Monday, January 25, 2010

This Week is Incredible Week, No Matter How Terrible Your Week Actually Is.

Ladies and gents, Welcome to Incredible Week! This week will be solely, SOLELY dedicated to all things Incredible. Mr Incredible, that is. There will be a series of guest bloggers until Mr. Incredible reads slash follows for the week, blogging about all of his favorite things.  Goal: Some attention.

I am proud and honored to introduce to you Surferwife slash Triathletewife.  She is not used to hearing the words "honored" or "thank you" so go over there and give her some lovin'.  Lots of lovin':

  1. Why did you begin to blog?  I started my blog sometime in mid 2008 and I did it as a way to keep in touch with friends and family.  I also did it as a personal journal and timeline for myself because I am awful about writing things down in real life.  Baby books?  Yeah.  Pretty much a lost cause.
  2. Did you have any expectations that your husband would read your blog?  Ummm.  It wasn't really an issue when I first started out.  It was intended for me to let others know what was happening in the Surfer Household.  So, no.  No expectations in the beginning.
  3. And does he read your blog?  When I remind him and/or beg him to.  Which is like every third entry.
  4. How do you feel about that? Pretty much like crap.  I would think he might actually be interested in what I have to say via written word.  But he reminds me that 'he lives it and doesn't need to read it.'  Whatevs.  When I'm gone 50 years from now (we both know he will live longer than me), he will be feverishly reading what I wrote and kicking his own shins for not doing it when I was alive.
  5. Tell us about this Triathalon!  Inspire us.  Hubby started doing triathlon in 2006.  And I happily cheered him on from the sidelines with a Starbucks in hand.  People would ask me if I was going to do one and I would scoff in their face.  SurferWife prefers to look cute from the sidelines.  Eventually, he was super fit and I was not.  With the deadly combination of vanity and competition flowing through my veins, I told myself I could do this swim, bike, run crap and haven't looked back.  Now I feel all athletic and strong and can totally hold my own in a barfight.  I have a triathlon training blog, too.
  6. What is your favorite sport?  NFL football.  I am that girl who can sit down on a Sunday and not move my butt all day so I can watch the games.  And we have Sunday Ticket so we can watch EVERY. SINGLE. GAME.  Pretty sure this is why my husband married me.  Also pretty sure most girls would call me a traitor to the Vagine Regime but I can't help it.  And my son likes me better for my football knowledge.  Any way I can get his brownie points, you know?
  7. Did your husband train you to like it, or did you like it before you tied the knot?  My husband doesn't 'train me' to like shit.  I take that back.  He has nutured my like for ice hockey.  I wasn't a fan before he clued me in, but I am an easy sell when it comes to sports.  And beer drinking.  Again.  This is why I got the rock on my finger.  But yeah, the only 'training' my husband does with me is triathlon training.
  8. What is your favorite sport memory?  (remember, these questions are for Mr Incredible, not me)  Easy.  When the Chargers and Saints went to Superbowl 44, errr.  Oh wait.  Yeah, the Chargers blew that dream out of the water.  Again.  Go Saints!  San Diego still loves you, Drew Brees.  You get your ring and hurt P. Manning.  And tell him 'to rub some dirt on it, Johnny.'  Who gets that reference?  Anyone, Anyone?    
  9. If there was one alcoholic drink you could choose to always have, what would it be?  (specifically)  Depends where I am.  Sports bar watching a game?  I want a Blue Moon beer on tap.  On a tropical vacay?  A Mojito, hands down.  Out with the girls?  Capt n Coke.  On the round table with Chelsea Handler?  Belvedere Vodka.  


  1. Gee.
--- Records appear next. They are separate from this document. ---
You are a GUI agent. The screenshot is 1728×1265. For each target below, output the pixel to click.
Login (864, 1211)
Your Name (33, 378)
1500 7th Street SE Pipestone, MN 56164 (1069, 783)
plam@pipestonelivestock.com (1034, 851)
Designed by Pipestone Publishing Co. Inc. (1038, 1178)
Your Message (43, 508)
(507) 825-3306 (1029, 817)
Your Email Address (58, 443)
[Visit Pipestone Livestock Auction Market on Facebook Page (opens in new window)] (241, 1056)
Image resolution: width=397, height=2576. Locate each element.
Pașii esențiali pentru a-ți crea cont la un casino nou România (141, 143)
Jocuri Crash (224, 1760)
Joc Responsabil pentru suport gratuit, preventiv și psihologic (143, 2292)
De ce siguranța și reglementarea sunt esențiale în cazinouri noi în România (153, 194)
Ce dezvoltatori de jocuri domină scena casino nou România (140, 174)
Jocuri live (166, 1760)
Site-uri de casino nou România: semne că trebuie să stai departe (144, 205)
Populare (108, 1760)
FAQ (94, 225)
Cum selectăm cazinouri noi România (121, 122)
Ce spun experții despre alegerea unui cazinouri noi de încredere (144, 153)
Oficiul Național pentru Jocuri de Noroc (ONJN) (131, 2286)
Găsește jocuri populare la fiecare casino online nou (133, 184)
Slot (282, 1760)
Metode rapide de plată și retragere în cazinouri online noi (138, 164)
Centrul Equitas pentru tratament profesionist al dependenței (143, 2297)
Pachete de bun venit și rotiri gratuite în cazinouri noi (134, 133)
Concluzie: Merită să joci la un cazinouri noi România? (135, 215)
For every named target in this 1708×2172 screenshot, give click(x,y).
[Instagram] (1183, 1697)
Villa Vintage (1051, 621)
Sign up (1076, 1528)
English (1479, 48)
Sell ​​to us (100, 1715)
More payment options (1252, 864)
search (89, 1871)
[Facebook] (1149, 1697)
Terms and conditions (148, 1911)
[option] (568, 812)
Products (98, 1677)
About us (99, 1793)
Reading this back I sorta sound like an A-Hole. Whoopsies.

    Hope Mr. Incredible finds it interesting enough to read.

  2. Well, I say a good way to get him to read is to start putting his sex fantasies on here.

    I mean...

    He'd have to come deny or confirm it, right?

  3. I don't think you sounded like an a-hole Surferwife!

  4. YAY SURFER WIFE! Ummm Monique - You could never sound like an a-hole. This is a great interview!

  5. Monique. You do not sound like an A-hole. You sound sassy, because YOU ARE. :)

  6. Be glad he doesn't. My wife reads mine, then spends the rest of the day bitching about how mean my posts are. I really wish she didn't read it.

    I got your reference to the Movie....
    here's the first part..."Coach, I broke my dick!"

    Go Colts!

  7. i heart surferwoman.

    and i love incredible week!

  8. I'm going to make sure my hubs doesn't read THIS post. I don't want him to be able to confirm that he married the wrong woman. I'm pretty sure he would like a sportyspice girl like Monique better. :D Loved the interview!